This isn’t really a request or bug, in fact I’m not sure where it really needs to go! Moderator, please move to where you see fit.
I’m working on a project that requires me to search and harvest a collection of webpages about a particular topic. I love the flexibility that DevonAgent gives me in defining the search engines, even writing plugins for my own, etc. My initial workflow was something like this:
Perform Search Using Selected Plugins
Add All to Archive
Remove Obvious Mismatches (results not related to topic)
Export Results As TXT and HTML
The project is for a client that has a PC bias and hence they were less than happy with my first harvest - the filenames of some results contained invalid characters for the PC, plus the line breaks/carriage returns were UNIX style. Finally the text format was MAC Roman. Hence I now post process each result with a toolchain that goes something like this:
Use ‘A Better Finder Renamer’ to rename the files HarvestXX.txt (I tried a few other alternatives here, including using their ‘Safe for SMB’ option, although some characters still got through, like ‘?’ if I remember correctly and also some filenames were too long - in the end I just renamed them all HarvestXX.txt where XX is incremented for each file). The problem here is that I lose the file name that includes some detail as to where the file came from - I need to somehow put this into the file. Shouldn’t the full URL for a search result be accessible somehow (either inside the file or as a comment or something?) - it’s pretty important, actually essential that we can get get back to the original source (not important that this may have changed since, e.g., front page of CNN).

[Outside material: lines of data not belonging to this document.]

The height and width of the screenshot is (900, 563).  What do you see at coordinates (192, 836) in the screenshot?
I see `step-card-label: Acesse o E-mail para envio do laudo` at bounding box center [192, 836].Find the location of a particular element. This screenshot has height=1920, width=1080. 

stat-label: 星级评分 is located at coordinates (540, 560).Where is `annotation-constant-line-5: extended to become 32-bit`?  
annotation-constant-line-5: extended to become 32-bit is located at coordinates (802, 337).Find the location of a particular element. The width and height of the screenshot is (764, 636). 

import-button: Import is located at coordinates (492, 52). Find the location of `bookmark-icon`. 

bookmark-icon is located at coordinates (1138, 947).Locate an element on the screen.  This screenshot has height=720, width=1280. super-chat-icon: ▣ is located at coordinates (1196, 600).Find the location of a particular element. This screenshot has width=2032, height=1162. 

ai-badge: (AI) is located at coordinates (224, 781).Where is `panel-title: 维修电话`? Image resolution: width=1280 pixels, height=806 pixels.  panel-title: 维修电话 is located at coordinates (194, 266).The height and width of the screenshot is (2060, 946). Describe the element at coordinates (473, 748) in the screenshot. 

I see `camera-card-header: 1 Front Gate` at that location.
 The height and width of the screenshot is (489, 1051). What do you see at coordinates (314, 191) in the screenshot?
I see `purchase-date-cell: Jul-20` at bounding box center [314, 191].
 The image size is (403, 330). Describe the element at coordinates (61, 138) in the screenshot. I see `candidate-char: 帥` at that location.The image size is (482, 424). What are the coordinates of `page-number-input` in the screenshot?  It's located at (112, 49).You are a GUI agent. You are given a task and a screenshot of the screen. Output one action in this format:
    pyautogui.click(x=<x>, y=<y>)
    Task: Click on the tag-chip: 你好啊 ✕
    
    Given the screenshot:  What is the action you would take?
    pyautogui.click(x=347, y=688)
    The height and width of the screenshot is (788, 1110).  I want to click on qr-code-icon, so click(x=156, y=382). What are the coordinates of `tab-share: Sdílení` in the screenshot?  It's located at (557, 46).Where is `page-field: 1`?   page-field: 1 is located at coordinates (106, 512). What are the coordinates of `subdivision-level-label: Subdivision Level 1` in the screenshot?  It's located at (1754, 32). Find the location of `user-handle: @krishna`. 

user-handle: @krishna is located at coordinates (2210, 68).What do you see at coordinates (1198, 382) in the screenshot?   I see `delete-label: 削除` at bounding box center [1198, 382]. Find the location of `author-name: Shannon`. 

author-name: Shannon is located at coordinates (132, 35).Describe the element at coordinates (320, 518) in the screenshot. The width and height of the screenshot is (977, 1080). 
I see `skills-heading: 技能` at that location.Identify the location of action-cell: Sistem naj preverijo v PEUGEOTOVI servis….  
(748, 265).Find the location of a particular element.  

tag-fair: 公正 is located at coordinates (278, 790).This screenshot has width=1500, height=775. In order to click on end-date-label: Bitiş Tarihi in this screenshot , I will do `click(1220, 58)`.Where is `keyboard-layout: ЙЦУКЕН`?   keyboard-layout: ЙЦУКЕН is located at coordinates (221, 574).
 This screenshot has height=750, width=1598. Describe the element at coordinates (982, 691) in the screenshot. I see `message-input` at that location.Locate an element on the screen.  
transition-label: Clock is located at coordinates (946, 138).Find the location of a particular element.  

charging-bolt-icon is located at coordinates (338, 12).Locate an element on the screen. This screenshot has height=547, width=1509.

Next, run all the text files through a freeware application called TODOS.exe which converts the line breaks.
Finally, run a OSX command line:
find . -name *.txt -exec textutil -convert txt ‘{}’ ;
to convert the text format to UTF8. Actually, I’ll probably start doing these last two steps in the opposite order so I can move from the TODOS.exe stage right into archiving and sending instead of bringing them back to the Mac side.
While I’m still trying to sell this as an option, I’m coming under a lot of pressure to use a PC harvester. I’ve not been able to find any that match Agent. I ended up buying Copernic Agent Pro to find out that there is no way to save the results of searches to either one big file or individual file - their support people said it is something they might consider for a future version.
So, apart from waffling on, I guess the questions I have are:
-
Have I missed anything in the toolchain? Are there any other potential pitfalls that might hit using these postprocessed text files on a PC?
-
How do I get access to the URL of the source document after I’ve exported? Can it be inserted into the file?
-
Are there any other tools out there that might make my task easier for this PC focused client? Note, this certainly won’t stop me using Agent for all my other harvesting tasks, it certainly is an excellent program and a bargain at the price.
-
Would I have less issues just providing the HTML versions of the source documents?
Any help at all on this matter would be appreciated! Thanks for reading.